* _Source_
Ironically, Allawi—with U.S. encouragement—has put a network of former Baathists in charge of various security services to fight what the U.S. claims are other Baathists who form the core of the insurgency. They include Thavit’s nephew, Interior Minister Falah al-Naqib, the son of a prominent Baath official. The Minister of Defense is Hazem al-Shaalan, a former Baathist from al-Hillah, and Brig. Gen. Muhammad Abdullah Shahwani, an old-time Baath officer, now head of the Iraqi secret police, according to author and analyst Milan Rai.

This policy of “re-baathification” is actively supported by the Bush administration. The Washington Post reported on December 11, 2003 that the CIA met with Allawi and another member of his Iraqi National Accord party to create “an Iraqi intelligence service to spy on groups and individuals inside Iraq that are targeting U.S. troops and civilians working to form a new government.” The plan was to “screen former government officials to find agents for the service and weed out those who are unreliable or unsavory.” Evidence of this role comes from Thabit who told the Armed Forces Press Service that former regime personnel in his force “were efficiently chosen according to information about their background.”

* _Rows_
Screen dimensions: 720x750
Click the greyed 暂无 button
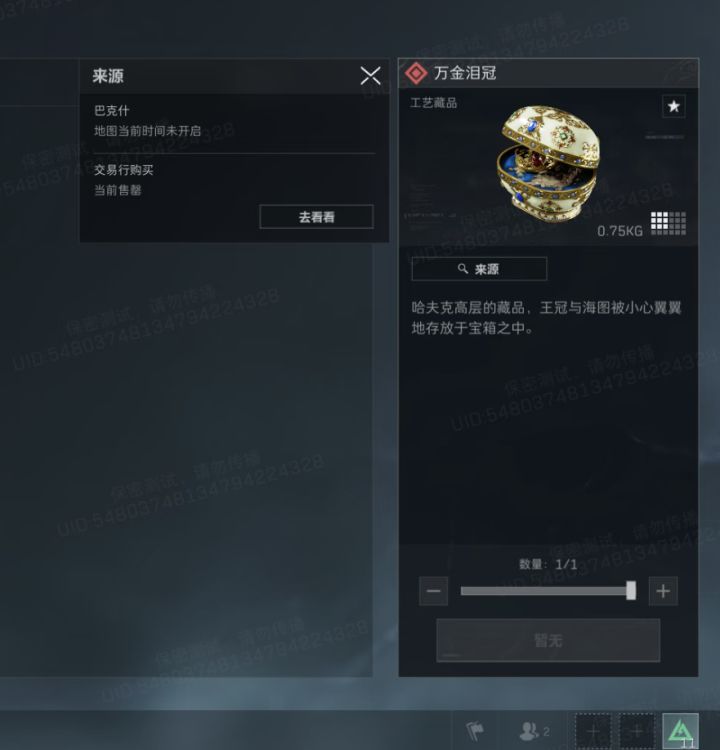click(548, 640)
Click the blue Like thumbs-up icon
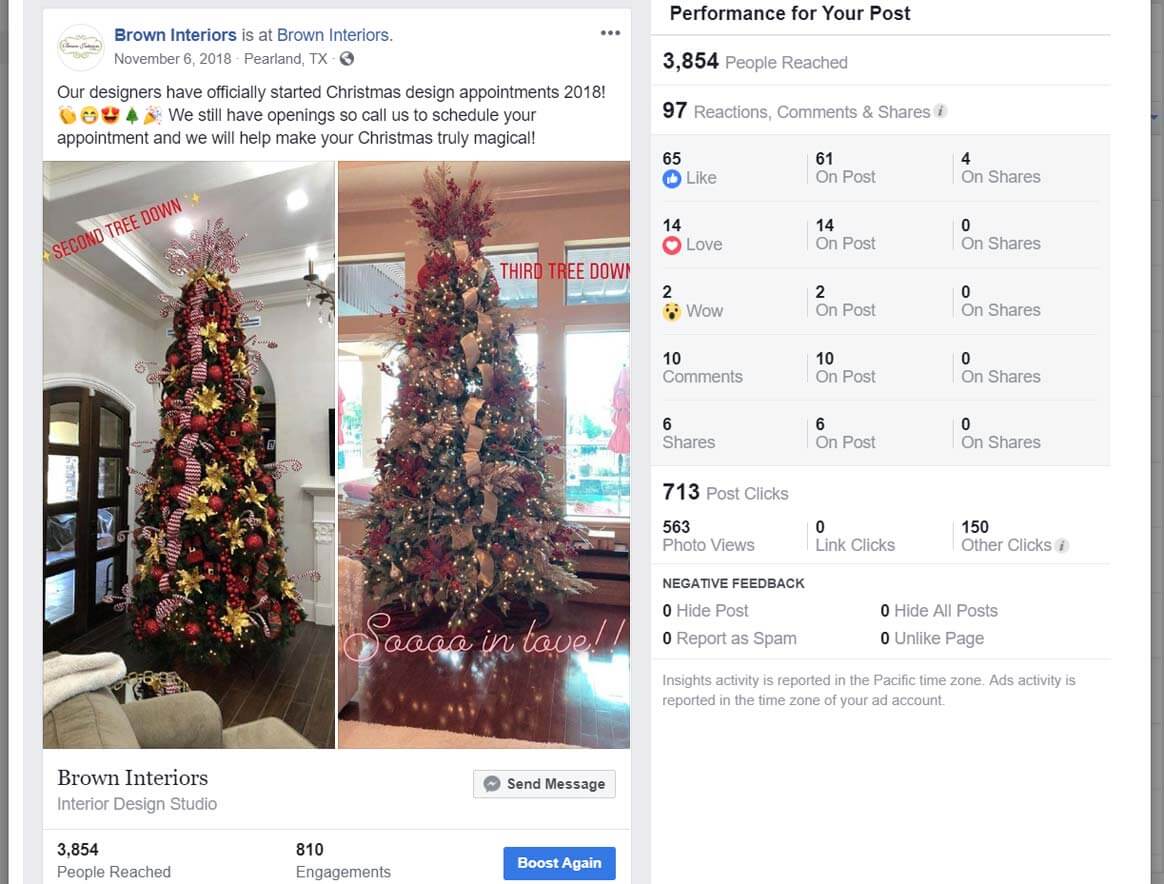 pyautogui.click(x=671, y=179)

* _Request 1_
Reproduce verbatim the portion of the passage on Iraq's re-baathification that opens with "Ironically, Allawi—with U.S." and closes with "analyst Milan Rai.".
* _Request 2_
Extend the passage on Iraq's re-baathification, picking up right after its final sentence.

* _Exercise answer 1_
Ironically, Allawi—with U.S. encouragement—has put a network of former Baathists in charge of various security services to fight what the U.S. claims are other Baathists who form the core of the insurgency. They include Thavit’s nephew, Interior Minister Falah al-Naqib, the son of a prominent Baath official. The Minister of Defense is Hazem al-Shaalan, a former Baathist from al-Hillah, and Brig. Gen. Muhammad Abdullah Shahwani, an old-time Baath officer, now head of the Iraqi secret police, according to author and analyst Milan Rai.

* _Exercise answer 2_
Even before he officially assumed the post of interim prime minister, Allawi announced a reorganization of security forces at his first press conference on June 20, 2004. According to a Human Rights Watch report on torture in Iraq, Allawi mentioned, “Special police units would also be created to be deployed ‘in the frontlines’ of the battle against terrorism and sabotage, and a new directorate for national security established.” Human Rights Watch also noted that Al-Nahdhah, an Iraqi newspaper, reported on June 21 that the Interior Ministry “appointed a new security adviser to assist in the establishment of a new general security directorate modeled on the erstwhile General Security Directorate…one of the agencies of the Saddam Hussein government dissolved by the CPA in May 2003.” That security advisor was “Major General Adnan Thabet al-Samarra’i.”

On July 15, 2004, two months before the Police Commandos became public, Allawi said the government would establish “internal intelligence units called General Security Directorate (GSD) that will annihilate those terrorist groups.” Jane’s Intelligence Digest commented that the GSD, “will include former members of Saddam Hussein’s feared security services, collectively known as the Mukhabarat. These former Ba’athists and Saddam loyalists will be expected to hunt down their colleagues currently organising the insurgency.”

(snip)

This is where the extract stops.